The case for the curious career-jumper
David Epstein’s book Range: Why Generalists Triumph in a Specialized World makes the case that, in fast-changing and complex environments, breadth often beats depth. He writes, “The more constrained and repetitive a challenge, the more likely it will be automated.”
This squares with what the WEF report identifies as the core skills for 2025. Analytical thinking sits at the top, followed by resilience, flexibility and agility, then leadership, creative thinking, and motivation and self-awareness. None of those are domain-specific. All of them favor someone who has had to start from scratch a few times.
Why the self-teachers may have an unfair advantage
There’s a subtle thing going on with formal education at the moment. It’s still valuable, and I’m not knocking degrees. But the speed at which knowledge updates means that any specific curriculum is, by the time you graduate, a snapshot of what mattered three or four years ago.
The self-taught are different.
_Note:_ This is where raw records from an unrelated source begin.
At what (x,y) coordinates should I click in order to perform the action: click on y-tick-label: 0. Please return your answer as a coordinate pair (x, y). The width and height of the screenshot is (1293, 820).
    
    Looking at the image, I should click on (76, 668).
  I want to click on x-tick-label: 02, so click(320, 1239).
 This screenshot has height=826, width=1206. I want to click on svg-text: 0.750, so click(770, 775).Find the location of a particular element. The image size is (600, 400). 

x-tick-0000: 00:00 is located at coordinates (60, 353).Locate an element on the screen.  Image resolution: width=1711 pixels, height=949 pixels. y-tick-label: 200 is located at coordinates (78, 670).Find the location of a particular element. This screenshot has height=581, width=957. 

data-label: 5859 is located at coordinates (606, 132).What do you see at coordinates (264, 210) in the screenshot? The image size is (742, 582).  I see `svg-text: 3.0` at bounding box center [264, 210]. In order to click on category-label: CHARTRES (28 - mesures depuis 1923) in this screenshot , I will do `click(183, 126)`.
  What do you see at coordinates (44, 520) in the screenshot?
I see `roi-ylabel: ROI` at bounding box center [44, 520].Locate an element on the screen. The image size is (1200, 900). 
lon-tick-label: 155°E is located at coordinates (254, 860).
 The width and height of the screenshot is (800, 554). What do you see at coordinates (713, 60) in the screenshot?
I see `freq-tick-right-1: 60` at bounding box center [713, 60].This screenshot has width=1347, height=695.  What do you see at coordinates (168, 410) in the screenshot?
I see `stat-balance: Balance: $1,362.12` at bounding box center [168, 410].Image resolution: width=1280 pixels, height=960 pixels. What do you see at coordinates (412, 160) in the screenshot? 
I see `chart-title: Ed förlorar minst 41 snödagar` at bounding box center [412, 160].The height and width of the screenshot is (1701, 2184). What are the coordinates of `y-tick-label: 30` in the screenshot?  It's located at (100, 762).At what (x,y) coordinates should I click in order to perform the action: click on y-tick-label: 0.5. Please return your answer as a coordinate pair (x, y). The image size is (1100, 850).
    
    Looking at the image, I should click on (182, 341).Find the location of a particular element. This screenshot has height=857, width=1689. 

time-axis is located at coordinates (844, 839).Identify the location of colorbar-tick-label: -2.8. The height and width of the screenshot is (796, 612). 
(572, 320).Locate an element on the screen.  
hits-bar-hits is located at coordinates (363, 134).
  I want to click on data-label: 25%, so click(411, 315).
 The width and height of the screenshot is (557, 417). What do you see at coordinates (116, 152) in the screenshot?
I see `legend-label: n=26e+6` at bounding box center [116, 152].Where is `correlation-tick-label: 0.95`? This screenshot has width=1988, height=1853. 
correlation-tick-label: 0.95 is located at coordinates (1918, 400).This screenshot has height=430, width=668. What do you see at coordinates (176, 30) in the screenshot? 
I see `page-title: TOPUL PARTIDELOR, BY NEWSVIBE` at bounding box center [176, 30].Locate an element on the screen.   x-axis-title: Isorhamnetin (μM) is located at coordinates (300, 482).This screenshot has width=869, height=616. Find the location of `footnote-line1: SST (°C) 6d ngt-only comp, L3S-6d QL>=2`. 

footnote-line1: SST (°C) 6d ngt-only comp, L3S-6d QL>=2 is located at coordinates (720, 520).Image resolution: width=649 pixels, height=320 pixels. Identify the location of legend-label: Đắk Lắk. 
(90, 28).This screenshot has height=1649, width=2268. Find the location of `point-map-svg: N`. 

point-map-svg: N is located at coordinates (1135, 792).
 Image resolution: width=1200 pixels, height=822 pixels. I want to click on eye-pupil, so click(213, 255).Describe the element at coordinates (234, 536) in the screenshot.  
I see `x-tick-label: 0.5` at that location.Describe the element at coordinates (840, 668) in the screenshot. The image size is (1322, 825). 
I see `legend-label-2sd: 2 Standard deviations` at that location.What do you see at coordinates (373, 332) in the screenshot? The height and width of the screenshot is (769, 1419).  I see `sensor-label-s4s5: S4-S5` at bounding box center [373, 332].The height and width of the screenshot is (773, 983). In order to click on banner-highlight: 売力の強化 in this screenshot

They learn because they want to know, not because someone told them they had to. They poke at YouTube tutorials, follow rabbit holes on Reddit, build small projects, ask AI to explain things back to them, and then move on to the next thing that catches their attention. Almost by accident, they’ve been training themselves in the very skill the WEF lists among the fastest-growing for the next five years: curiosity and lifelong learning.
I see this in myself. I never studied writing formally. Most of what I know I picked up by reading writers I admired, copying them badly, getting feedback, and adjusting. The same pattern shows up in every other career I’ve had. Finance was trial by fire. Running the school was the same. Repeatedly being the new person in the room, having to figure things out without a clear instructor, builds a particular kind of confidence.
It’s the confidence that says, “I can probably learn this,” rather than, “I already know this.”
In an economy where what you know matters less than how fast you can re-learn, that’s not a small thing.
The bottom line
I’m not arguing you should ditch your specialty tomorrow. The most valuable people I’ve come across actually combine both. They go deep in something, then keep dabbling outside of it.. Specialists in plenty of fields will probably keep thriving, especially the ones who treat AI as a power tool rather than a competitor.
But here’s the harder question, and the one I keep circling back to. It’s easy to read a piece like this and feel quietly vindicated about a winding CV. Retroactive permission is cheap. The actual cost of the generalist path isn’t sentimental — it’s structural. It means choosing, repeatedly, to be the least competent person in the room. It means never quite finishing the climb you started. It means watching peers compound seniority while you reset.
So the question isn’t whether the zigzag looks smarter in hindsight. The question is whether you’re willing to keep zigzagging from here, into a future nobody has mapped yet, when there’s no guarantee the next pivot pays off. Comfort with that uncertainty is the actual skill. Everything else is just storytelling.
If you wanted permission, this isn’t it. If you wanted a prompt, maybe it is.